Copy nothing from the entries below except the lines from the one containing "Catalogues Ducatillon (189, 2421)" through the one containing "[tab] (170, 2252)", and copy those exactly.

DATA SHOWN: Begin

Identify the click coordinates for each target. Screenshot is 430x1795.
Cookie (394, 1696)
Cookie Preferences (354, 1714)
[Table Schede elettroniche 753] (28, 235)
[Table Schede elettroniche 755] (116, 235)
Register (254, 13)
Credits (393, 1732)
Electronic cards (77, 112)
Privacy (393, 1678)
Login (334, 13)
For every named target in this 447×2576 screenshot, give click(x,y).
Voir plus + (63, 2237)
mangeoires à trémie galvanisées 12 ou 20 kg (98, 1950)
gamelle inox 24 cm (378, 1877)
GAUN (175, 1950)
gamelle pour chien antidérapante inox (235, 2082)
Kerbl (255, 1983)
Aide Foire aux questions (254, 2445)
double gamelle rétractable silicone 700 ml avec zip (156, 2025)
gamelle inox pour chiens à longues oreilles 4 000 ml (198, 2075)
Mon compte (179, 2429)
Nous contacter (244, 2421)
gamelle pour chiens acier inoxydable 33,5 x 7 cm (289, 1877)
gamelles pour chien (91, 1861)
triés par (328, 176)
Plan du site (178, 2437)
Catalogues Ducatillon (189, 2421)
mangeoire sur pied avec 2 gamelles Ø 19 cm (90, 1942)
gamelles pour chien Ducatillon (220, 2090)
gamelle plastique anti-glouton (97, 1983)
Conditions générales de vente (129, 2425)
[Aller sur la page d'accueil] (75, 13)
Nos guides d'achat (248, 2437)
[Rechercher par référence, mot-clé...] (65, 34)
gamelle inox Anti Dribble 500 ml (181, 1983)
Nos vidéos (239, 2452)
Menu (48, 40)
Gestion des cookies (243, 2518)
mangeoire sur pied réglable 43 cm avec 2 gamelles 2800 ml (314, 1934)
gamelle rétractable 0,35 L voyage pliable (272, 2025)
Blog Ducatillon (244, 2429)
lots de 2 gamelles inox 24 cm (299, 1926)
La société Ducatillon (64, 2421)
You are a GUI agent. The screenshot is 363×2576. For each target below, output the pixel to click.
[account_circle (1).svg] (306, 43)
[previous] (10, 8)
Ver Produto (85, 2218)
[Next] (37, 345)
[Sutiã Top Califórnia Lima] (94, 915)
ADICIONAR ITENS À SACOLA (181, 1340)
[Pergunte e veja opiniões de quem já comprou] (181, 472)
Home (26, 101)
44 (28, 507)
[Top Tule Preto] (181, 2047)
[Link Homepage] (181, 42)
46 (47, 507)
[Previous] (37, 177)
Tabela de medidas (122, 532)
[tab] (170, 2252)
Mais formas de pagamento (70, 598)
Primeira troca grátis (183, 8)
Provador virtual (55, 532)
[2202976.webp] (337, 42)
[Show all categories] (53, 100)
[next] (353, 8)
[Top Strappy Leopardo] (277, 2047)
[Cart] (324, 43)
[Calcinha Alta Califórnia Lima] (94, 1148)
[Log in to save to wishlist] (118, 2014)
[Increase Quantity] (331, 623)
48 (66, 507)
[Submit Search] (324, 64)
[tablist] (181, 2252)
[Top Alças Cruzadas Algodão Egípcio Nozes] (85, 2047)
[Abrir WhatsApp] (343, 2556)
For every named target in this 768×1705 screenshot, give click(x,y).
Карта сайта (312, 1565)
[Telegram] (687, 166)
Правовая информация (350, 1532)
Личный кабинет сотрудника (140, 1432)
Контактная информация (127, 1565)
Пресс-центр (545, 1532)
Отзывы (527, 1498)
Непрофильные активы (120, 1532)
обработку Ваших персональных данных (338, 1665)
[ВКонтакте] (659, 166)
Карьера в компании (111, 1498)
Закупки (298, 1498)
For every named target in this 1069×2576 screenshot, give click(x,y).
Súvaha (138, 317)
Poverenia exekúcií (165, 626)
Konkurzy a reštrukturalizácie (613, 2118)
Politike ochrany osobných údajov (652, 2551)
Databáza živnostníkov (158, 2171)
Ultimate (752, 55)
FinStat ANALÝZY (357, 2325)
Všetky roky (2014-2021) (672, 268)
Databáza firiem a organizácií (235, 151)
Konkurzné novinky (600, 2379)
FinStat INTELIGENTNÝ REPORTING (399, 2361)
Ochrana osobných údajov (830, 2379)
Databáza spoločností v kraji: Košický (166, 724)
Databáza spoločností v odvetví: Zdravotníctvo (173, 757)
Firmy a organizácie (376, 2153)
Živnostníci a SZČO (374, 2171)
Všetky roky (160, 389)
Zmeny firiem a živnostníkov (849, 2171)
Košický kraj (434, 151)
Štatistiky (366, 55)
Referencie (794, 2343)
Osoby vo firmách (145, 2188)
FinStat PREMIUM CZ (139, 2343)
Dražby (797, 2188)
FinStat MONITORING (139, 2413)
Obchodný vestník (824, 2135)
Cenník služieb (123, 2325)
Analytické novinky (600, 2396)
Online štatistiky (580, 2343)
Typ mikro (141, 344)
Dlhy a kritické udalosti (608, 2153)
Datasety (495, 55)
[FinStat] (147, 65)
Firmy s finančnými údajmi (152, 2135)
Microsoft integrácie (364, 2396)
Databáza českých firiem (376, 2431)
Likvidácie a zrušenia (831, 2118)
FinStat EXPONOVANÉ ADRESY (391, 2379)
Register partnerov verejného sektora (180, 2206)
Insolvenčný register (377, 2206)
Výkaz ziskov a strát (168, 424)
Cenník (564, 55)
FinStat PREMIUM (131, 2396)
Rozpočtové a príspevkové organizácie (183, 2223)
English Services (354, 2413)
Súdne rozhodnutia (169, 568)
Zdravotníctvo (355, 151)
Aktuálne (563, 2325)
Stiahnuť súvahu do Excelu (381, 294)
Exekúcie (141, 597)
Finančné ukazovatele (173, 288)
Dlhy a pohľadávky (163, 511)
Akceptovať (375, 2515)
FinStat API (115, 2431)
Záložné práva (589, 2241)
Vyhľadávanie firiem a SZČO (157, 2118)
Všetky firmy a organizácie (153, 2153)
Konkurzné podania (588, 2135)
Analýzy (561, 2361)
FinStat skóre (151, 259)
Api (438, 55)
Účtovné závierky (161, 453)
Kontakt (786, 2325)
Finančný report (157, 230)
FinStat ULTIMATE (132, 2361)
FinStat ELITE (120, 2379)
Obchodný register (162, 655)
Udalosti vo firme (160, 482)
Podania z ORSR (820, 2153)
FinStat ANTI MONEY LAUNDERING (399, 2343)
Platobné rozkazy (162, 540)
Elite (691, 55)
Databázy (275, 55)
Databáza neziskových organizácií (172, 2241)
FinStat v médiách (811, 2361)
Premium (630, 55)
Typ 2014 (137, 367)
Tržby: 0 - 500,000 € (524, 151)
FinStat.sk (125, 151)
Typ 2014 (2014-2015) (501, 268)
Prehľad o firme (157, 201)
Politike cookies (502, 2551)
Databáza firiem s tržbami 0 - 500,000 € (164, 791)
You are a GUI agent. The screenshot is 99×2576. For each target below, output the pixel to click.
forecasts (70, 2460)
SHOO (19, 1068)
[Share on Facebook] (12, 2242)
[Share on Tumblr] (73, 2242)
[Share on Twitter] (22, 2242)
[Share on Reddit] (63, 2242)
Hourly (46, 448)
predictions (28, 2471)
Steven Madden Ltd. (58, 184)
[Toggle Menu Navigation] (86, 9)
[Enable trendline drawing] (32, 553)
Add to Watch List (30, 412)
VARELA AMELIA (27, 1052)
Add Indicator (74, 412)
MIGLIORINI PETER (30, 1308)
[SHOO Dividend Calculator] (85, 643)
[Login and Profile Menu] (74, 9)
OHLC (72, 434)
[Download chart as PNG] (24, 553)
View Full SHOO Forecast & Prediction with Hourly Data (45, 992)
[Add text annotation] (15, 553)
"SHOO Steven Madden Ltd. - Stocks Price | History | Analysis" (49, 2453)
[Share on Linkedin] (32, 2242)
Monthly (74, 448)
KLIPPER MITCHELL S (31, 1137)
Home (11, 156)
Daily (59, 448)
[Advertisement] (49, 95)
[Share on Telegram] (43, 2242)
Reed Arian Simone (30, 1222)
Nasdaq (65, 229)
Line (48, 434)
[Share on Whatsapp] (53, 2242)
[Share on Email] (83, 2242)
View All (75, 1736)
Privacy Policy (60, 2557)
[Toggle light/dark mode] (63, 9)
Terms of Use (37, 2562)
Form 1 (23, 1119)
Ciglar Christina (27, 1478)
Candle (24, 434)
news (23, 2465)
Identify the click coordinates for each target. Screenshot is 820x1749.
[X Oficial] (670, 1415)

DATA SHOWN: End

[RESULT BELOW]
Catalogues Ducatillon (189, 2421)
mangeoire sur pied avec 2 gamelles Ø 19 cm (90, 1942)
gamelles pour chien Ducatillon (220, 2090)
gamelle plastique anti-glouton (97, 1983)
Conditions générales de vente (129, 2425)
[Aller sur la page d'accueil] (75, 13)
Nos guides d'achat (248, 2437)
[Rechercher par référence, mot-clé...] (65, 34)
gamelle inox Anti Dribble 500 ml (181, 1983)
Nos vidéos (239, 2452)
Menu (48, 40)
Gestion des cookies (243, 2518)
mangeoire sur pied réglable 43 cm avec 2 gamelles 2800 ml (314, 1934)
gamelle rétractable 0,35 L voyage pliable (272, 2025)
Blog Ducatillon (244, 2429)
lots de 2 gamelles inox 24 cm (299, 1926)
La société Ducatillon (64, 2421)
You are a GUI agent. The screenshot is 363×2576. For each target below, output the pixel to click.
[account_circle (1).svg] (306, 43)
[previous] (10, 8)
Ver Produto (85, 2218)
[Next] (37, 345)
[Sutiã Top Califórnia Lima] (94, 915)
ADICIONAR ITENS À SACOLA (181, 1340)
[Pergunte e veja opiniões de quem já comprou] (181, 472)
Home (26, 101)
44 (28, 507)
[Top Tule Preto] (181, 2047)
[Link Homepage] (181, 42)
46 (47, 507)
[Previous] (37, 177)
Tabela de medidas (122, 532)
[tab] (170, 2252)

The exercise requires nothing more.